[TASK INPUTS]

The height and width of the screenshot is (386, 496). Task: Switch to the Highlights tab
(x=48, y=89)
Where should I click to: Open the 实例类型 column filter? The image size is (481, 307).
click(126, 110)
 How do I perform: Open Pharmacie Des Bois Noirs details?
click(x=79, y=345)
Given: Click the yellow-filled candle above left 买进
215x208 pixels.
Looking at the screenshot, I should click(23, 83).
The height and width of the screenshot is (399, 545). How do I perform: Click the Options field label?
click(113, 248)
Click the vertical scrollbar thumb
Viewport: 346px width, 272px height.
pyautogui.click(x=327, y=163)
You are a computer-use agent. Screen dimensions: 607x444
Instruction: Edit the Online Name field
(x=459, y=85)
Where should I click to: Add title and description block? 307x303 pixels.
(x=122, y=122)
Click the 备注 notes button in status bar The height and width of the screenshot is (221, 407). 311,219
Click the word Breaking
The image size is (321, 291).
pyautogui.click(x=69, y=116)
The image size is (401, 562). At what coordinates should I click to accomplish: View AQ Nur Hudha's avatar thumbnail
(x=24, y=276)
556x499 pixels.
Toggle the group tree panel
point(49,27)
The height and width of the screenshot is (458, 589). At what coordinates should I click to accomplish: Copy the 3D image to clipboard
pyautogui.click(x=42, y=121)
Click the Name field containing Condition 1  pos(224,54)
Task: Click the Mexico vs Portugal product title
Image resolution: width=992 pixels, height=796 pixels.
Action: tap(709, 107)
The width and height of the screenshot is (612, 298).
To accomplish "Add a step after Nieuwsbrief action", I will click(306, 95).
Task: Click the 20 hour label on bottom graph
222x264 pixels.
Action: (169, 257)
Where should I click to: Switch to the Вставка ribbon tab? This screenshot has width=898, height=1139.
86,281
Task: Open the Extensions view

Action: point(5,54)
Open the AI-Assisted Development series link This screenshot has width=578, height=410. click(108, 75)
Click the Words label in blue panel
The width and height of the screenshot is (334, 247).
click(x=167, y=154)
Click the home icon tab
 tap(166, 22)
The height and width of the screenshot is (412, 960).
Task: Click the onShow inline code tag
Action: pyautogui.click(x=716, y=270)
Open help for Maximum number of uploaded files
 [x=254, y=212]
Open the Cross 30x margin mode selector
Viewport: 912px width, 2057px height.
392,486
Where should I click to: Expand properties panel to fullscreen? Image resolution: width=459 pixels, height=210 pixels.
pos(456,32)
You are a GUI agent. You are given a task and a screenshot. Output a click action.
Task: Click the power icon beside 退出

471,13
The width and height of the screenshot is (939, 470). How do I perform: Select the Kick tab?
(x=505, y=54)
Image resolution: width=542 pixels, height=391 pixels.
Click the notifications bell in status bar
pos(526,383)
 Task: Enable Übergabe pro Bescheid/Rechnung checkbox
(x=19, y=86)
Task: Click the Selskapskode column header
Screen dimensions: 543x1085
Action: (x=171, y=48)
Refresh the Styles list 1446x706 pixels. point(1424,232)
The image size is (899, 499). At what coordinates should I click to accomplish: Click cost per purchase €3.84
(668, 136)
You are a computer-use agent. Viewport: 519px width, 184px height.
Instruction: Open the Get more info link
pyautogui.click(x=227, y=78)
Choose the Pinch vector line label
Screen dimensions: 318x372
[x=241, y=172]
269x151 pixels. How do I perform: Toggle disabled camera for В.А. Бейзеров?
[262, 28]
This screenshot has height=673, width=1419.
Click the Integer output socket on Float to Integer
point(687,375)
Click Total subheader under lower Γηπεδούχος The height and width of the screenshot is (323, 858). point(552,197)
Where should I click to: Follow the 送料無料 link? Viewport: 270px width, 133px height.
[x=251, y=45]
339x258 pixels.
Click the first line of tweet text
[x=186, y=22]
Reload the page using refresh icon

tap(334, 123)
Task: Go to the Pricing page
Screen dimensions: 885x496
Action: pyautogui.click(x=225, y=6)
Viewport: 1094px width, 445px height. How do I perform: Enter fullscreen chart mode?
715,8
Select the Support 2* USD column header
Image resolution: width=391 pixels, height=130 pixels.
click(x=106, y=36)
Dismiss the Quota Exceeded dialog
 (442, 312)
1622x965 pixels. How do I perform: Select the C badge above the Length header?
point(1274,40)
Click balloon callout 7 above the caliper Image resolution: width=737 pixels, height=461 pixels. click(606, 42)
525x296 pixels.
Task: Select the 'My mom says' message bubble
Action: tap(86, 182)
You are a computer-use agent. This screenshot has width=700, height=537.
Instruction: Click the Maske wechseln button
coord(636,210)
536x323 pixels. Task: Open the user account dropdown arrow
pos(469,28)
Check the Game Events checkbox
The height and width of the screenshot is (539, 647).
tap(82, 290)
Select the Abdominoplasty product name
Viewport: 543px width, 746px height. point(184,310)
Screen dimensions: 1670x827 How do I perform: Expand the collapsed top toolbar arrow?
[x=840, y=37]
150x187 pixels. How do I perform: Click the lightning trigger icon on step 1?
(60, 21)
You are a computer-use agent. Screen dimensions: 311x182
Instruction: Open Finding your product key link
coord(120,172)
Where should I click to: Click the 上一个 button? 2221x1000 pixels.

[/TASK INPUTS]

WHAT IS NEEDED: Take every line from the records that holds "computer" and copy it down.

COMPLETED TASK:
You are a computer-use agent. Screen dimensions: 607x444
You are a computer-use agent. Viewport: 519px width, 184px height.
You are a computer-use agent. This screenshot has width=700, height=537.
You are a computer-use agent. Screen dimensions: 311x182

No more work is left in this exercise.